Excerpted text:
━━━━━━━━━━

The filing covers 274 employees, according to the National Labor Relations Board (NLRB), and the union is listed as “Home Depot Workers United.”
This will likely be the first-ever store-wide union within the company. The NLRB website shows only four petitions for union representation filed within Home Depot, none of which appeared to cover a large swath of employees at a single store like the Philadelphia workers’ petition. According to the International Brotherhood of Teamsters, 60 Home Depot drivers won a petition to unionize in San Diego in 2019 and were the first to ever join the Teamsters union.
The workers join a wave of retail workers at nationwide companies like Starbucks, Trader Joe’s, Apple, REI and Chipotle that have recently filed to unionize — a wave that labor activists and progressives say is a sign that the labor movement is stronger than it’s been in decades.
As the Philadelphia Inquirer reports, the Philadelphia workers are apparently unsatisfied with their pay, staffing and overall working conditions; while the company has seen soaring profits throughout the pandemic, the employees say their working conditions have deteriorated.
“Long story short, we got screwed over during the pandemic,” employee-organizer Vincent Quiles told the Inquirer. “This company made money hand over fist, and we just feel exploited. A lot of times we feel like we’re just a means to an end to make other people a lot of money.”

━━━━━━━━━━

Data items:
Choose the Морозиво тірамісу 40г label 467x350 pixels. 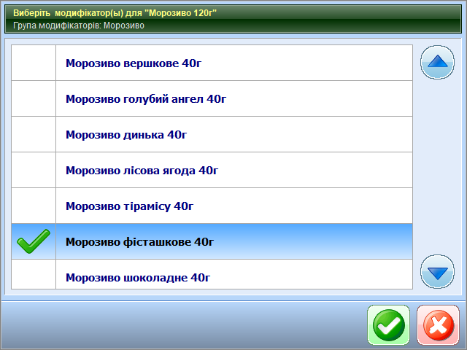pyautogui.click(x=129, y=206)
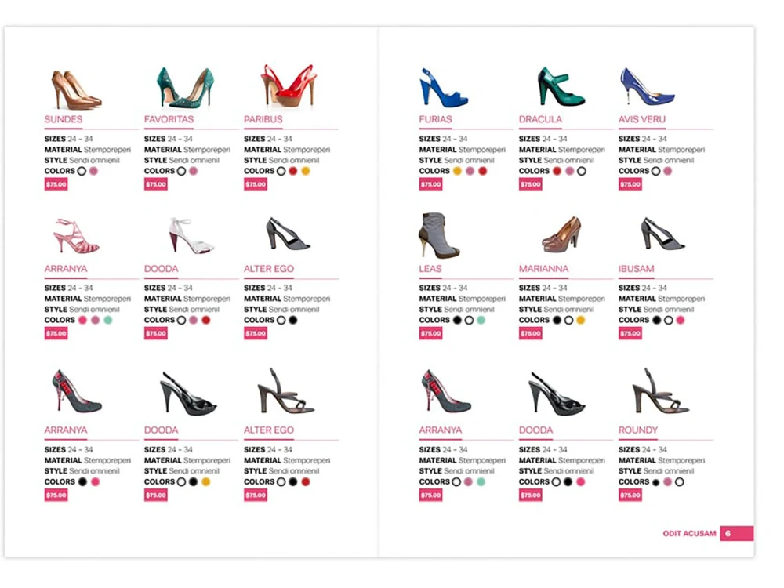Open the FAVORITAS product link

(x=169, y=119)
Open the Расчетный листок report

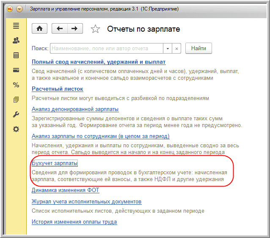[x=58, y=89]
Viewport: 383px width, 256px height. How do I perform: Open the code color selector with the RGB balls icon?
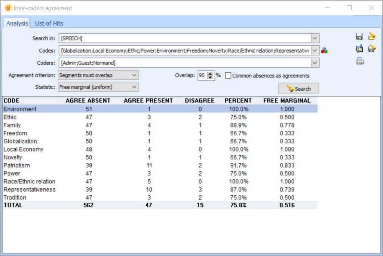(324, 49)
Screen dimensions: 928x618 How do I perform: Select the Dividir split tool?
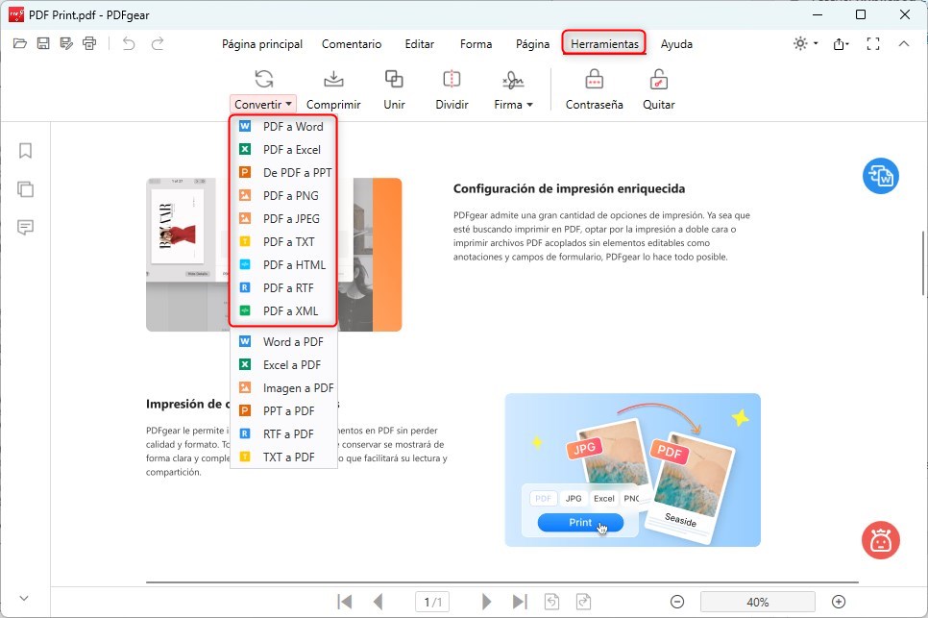click(x=452, y=88)
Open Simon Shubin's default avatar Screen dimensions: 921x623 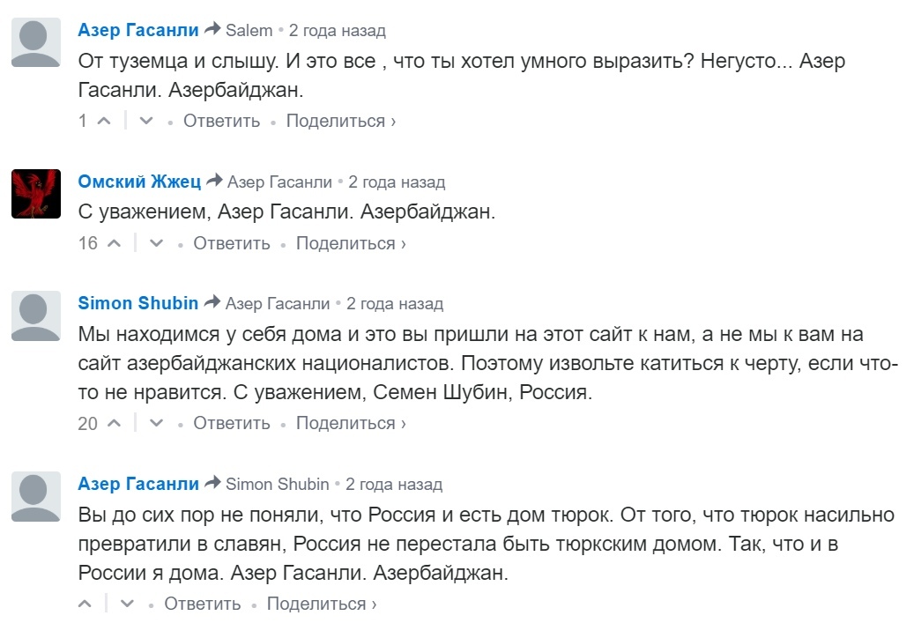(x=36, y=315)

━━━━━━━━━━

Exercise directions: Resume the article on the Philadelphia Home Depot union filing, picking up after its final sentence. None of this material is needed.

Response area:
The company has indeed been highly profitable throughout the pandemic. Throughout 2020 and 2021, the company made tens of billions of dollars in profits, with 2021 being a “record year,” according to CEO Craig Menear. Last month, the company approved a $15 billion stock buyback plan, while Menear’s compensation for 2022 is over $13 million — or over 450 times its workers’ median pay, according to the American Federation of Labor and Congress of Industrial Organizations (AFL-CIO).
By contrast, per the Economic Policy Institute, 42 percent of Home Depot workers make less than $15 an hour, or $31,000 a year for a full-time worker. Most of its workers — 68 percent — make between $12 and $18 an hour, close to or below the city’s $17.87 living wage for a single worker with no kids, as calculated by the Massachusetts Institute of Technology’s living wage calculator.
In response to the union filing, the company says that it opposes unionization and has “a track record of working successfully with our associates to resolve concerns,” according to Bloomberg.
Quiles said that he had begun quietly organizing the store over the summer, hoping to avoid being noticed because the company “has a history of union busting.”
According to workers who joined the Teamsters in 2019, Home Depot “brought in union busters” to crush the union campaign, likely meaning that the company hired union-busting lawyers in response to the union effort as many anti-union companies do. Additionally, a TikTok posted last year supposedly shows a training video for the company with anti-union messages in it.
It’s unclear if this is an independent union, the same way Amazon Labor Union (ALU) has no affiliation with major labor unions, or if it is backed by an established union; however, Quiles says that the organizers are inspired by ALU’s effort and are “hoping to maybe do the same thing.”